▸ Objectives:
A. In the question about small heat engines, what power-to-mass ratio is given for the model airplane engine?
B. Retype the passage of the heat engine question verbatim, everything from "Question #1: If" down to "get quiet operation.".

▸ Supplied text:
######

# If I need a very small heat engine, should I consider external combustion?

In internal combustion heat engines, there is no heat transfer through walls required between the source of heat and the expanding medium. With an external combustion system, we heat the expanding medium by transferring heat through the walls of some type of enclosure such as a boiler or cylinder. The boundary layer of a gas doesn't transfer heat very fast. But for the external combustion case, consider what happens if we build larger or smaller versions of the same engine design.

Assume a scale factor $\alpha$ times each length dimension. It would appear that the ratio of surface area divided by enclosed volume varies by $\frac{1}{\alpha}$. Then the time required to heat a given volume of expanding medium is changed by a factor alpha. Take $\alpha = 0.1$, then you have ten times the area heating a volume of medium.

I can picture an empty saucepan on a hot stove. Dump in a quart of water. After awhile it will heat up. Compare to the case of dropping a single drop of water which sizzles into steam.

Now, bear with me a moment while I picture the time required to heat the gases in an IC engine at time of combustion as being fast, something like the width dimension divided by the speed of sound in the compressed gas. If I take alpha as smaller and smaller, the external combustion case (boiler) gets faster and faster. How small do we have to get before we are heating our volume of gas through the wall at speeds comparable to the IC case? Yes, I know about choking in compressible fluid flow, but small pipes may not be needed in our external engine design.

Question #1: If I need a very small engine, should I consider external combustion? Let's say I'm willing to trade some power to mass ratio to get quiet operation.

Question #2: Should I consider ganging multiple scaled-down external combustion engines to get the advantages like quiet operation, self-starting, etc. to get any required power?

As a background comment, note the following regarding IC engine size scales:

In their book "On Size and Life", 1983, Scientific American Books, Inc., pp. 60-65, Thomas A. McMahon and John Tyler Bonner compare commercial IC engines from the smallest to the largest. They note that larger power users such as planes and ships use multiple cylinders per engine and multiple engines per vehicle, partly because "the requirements of cooling apparatus are relatively more expensive, both in subtracted power and added mass, the larger the engine becomes". I believe this is because of the difficulty of cooling the cylinders having smaller and smaller surface area available per unit volume as size increases. They note that 757,778 Webra Speedys have the same mass as one huge marine engine, yet would have about 12 times the power if you could somehow link them together. It's 3.33 hp/kg for the model airplane engine, 0.27 hp/kg for the giant diesel.

######

▸ Records provided:
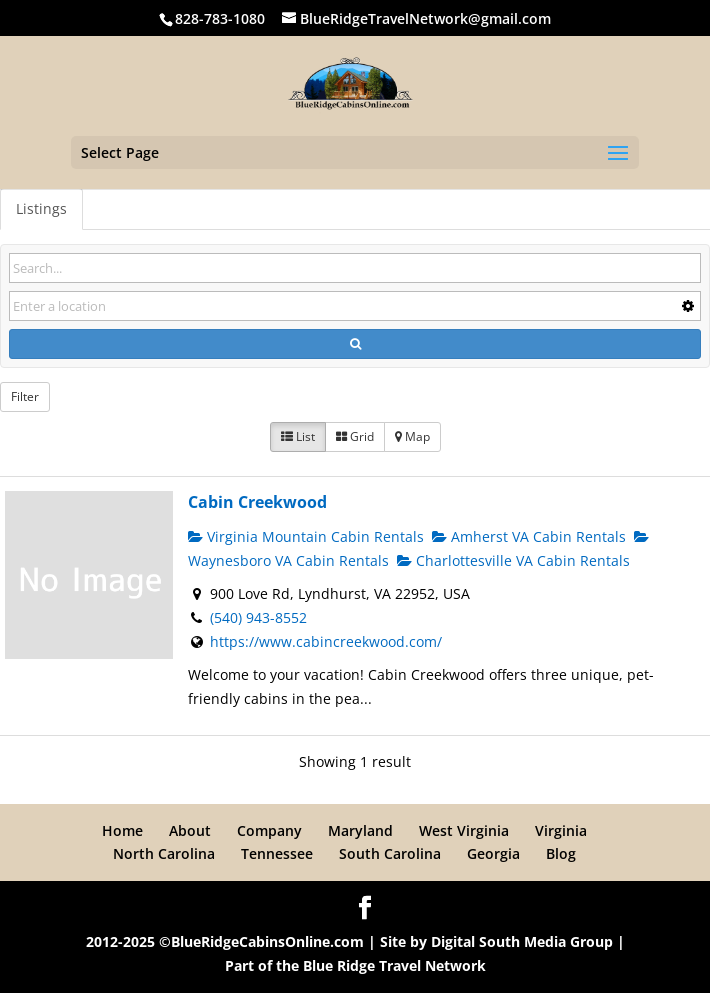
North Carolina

######

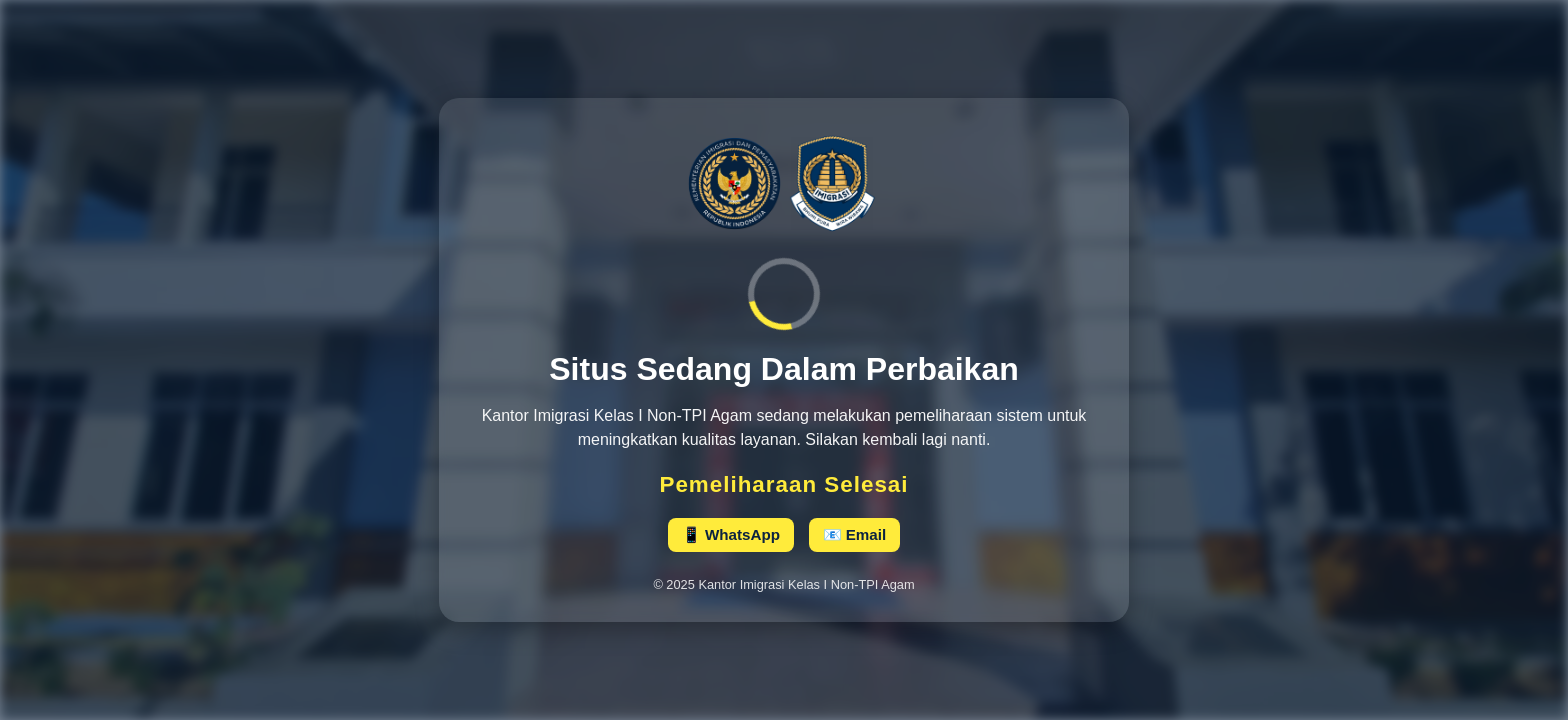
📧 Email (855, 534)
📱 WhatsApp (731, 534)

######

▸ Answers per task:
A. 3.33 hp/kg

B.
Question #1: If I need a very small engine, should I consider external combustion? Let's say I'm willing to trade some power to mass ratio to get quiet operation.